With barely an official confirmation, the UAE will attend the Annapolis peace conference in the US. The UAE was a part of the Arab League decision last Friday to attend the peace conference at foreign ministry level. However it is not a part of the 12+1 Arab Committee designated at the May 07 Arab League summit in Riyadh to follow up on the relaunch of the Arab (Saudi) Peace Plan. The UAE was invited by the US to attend the conference at Annapolis, along with 39 other countries and organisations, including a number of other Arab states not represented in the 12+1 Arab Committee. The UAE is also a member of the US-promoted "Arab Quartet" with Saudi, Egypt and Jordan, but had kept schtoom over whether it would be represented at the US-hosted peace conference beginning Tuesday 27th November (see also my "UAE and Mid East Peace" posting below). In the usual fashion, the UAE has waited for the "Arab cover" that the Arab League summit meeting provided before it responded to the private urgings of US officials and of course Mr Blair, the special mid-east peace envoy appointed by the awesome foursome of the US, EU, UN and Russia. Now replete with such "ideological" niceties, the UAE, like big brother Saudi, can travel to the ball in the US having backpocketed the soothing balm of "Arab unity" and support for the "Palestinian brethren", and having played their part in ensuring that Syria was not left on the shelf, even if no-one is really that interested in trying to make them a full partner in the process.

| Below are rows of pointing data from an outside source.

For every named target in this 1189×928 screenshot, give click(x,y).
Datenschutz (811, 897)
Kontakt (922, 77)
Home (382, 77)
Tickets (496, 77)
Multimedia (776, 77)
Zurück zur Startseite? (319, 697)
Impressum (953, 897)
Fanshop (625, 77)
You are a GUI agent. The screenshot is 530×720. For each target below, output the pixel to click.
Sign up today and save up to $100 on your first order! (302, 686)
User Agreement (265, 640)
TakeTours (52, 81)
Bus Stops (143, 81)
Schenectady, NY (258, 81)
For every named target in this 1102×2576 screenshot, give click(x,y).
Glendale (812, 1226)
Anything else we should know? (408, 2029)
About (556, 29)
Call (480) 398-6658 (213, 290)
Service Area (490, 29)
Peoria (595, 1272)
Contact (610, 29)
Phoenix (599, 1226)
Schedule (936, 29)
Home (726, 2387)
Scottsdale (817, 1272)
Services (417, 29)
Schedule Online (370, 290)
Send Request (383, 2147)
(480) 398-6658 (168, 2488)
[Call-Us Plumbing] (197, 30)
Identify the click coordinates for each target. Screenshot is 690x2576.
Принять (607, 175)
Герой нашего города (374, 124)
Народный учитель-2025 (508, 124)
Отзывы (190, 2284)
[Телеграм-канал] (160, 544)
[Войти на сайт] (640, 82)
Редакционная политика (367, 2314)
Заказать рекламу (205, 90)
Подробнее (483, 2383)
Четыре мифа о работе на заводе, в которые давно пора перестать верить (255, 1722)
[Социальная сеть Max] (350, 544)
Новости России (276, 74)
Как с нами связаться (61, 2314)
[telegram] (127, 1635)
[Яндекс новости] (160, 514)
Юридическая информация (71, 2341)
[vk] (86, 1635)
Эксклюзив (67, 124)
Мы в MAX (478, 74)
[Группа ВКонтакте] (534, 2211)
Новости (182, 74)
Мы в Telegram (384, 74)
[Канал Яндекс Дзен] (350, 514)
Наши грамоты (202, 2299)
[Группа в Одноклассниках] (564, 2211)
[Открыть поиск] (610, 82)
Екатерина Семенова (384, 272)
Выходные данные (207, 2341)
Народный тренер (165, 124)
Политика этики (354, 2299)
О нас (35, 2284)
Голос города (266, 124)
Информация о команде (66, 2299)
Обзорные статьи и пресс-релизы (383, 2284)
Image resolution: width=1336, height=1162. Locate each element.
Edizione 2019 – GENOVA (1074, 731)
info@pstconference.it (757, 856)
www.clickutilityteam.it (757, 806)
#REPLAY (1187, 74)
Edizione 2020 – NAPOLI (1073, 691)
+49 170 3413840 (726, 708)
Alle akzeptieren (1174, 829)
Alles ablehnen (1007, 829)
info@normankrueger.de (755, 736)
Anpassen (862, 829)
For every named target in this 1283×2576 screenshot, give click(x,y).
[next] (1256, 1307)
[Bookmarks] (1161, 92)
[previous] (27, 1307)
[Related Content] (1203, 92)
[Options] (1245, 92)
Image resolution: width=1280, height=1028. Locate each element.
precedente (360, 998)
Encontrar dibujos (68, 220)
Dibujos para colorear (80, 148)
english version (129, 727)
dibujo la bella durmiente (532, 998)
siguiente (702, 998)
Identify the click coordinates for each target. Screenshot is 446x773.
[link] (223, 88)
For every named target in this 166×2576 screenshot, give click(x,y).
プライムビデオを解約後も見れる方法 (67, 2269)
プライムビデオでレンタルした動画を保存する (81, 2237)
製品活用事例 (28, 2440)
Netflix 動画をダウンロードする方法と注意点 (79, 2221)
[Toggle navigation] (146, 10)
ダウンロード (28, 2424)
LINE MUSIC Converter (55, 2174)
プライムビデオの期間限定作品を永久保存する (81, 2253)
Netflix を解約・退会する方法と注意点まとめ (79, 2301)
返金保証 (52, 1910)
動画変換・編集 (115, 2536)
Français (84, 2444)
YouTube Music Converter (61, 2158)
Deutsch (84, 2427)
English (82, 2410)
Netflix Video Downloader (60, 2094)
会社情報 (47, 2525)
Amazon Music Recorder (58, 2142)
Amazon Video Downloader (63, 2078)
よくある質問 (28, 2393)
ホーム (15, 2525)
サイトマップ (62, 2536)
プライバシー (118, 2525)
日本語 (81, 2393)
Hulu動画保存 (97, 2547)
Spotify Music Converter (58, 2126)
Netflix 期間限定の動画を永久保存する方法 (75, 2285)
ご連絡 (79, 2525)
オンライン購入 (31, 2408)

The UAE knows that the journey from Madrid back in 1991, to the Arab Quartet formed last year, has put it in a potentially more exposed position on the Palestine Question than hiding, virgin-like, behind the vanity partition that the shibboleths of "Arab solidarity" allow. A UAE ex-minister told me recently that the Arab Quartet was founded as a "facilitator" for the peace process, and that it is pushing (via the US) for "light at the end of the tunnel" for the Palestinians. If the conference in the US leads to any meaningful interim steps on the ground (ala the resurrected "Roadmap"), and serious efforts at resolving final status issues between Israel and the Palestinians, then the Saudis and the UAE know that they will be expected by the US to meet with Israel periodically at such international summits in order to give their blessing to progress and Palestinian compromise, and to hold out a clearer vision to Israel of what (a fuller) normalisation will look like. Moving from Annapolis to a kind of interim recognition of Israel of the type seen on the part of Qatar, Oman and Morocco is not on the cards for the UAE or Saudi. However the more they have to share a table with Israel, the more a kind of semi-normalisation will have been reached. Short of premature handshakes, much less trips to Jerusalem to meet Israeli officials, this kind of engagement is realistic, and, potentially, helpful in terms of resolving over 100 years of blood and tears.
Interesting. I thought it was just a last minute scramble by Bush and Condi to extract some PR credibility from the multiple car crash of their administration while the Arab states put on a show of strength against the Persian Boys Brigade.